*Directions*. Produce a word-for-word copy of the line that contains "The height and" and each line after it through the end of the material, omitting pictures and all other lines.

+++ Exercise material

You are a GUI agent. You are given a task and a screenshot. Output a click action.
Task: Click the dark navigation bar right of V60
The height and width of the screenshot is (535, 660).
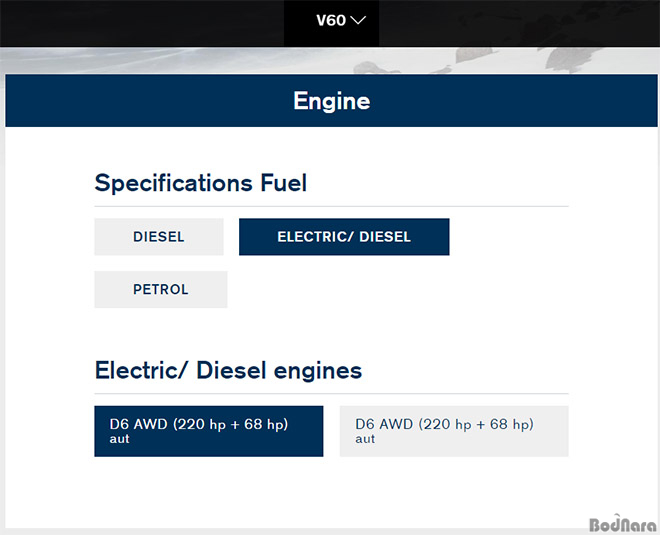pos(519,23)
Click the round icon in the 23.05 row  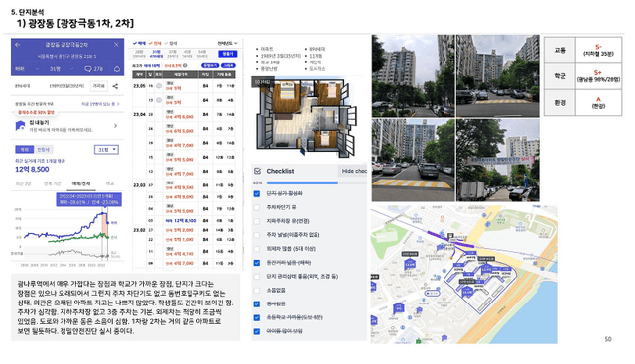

++++++

*Reply*.
The height and width of the screenshot is (535, 660).
pos(519,23)
Click the round icon in the 23.05 row  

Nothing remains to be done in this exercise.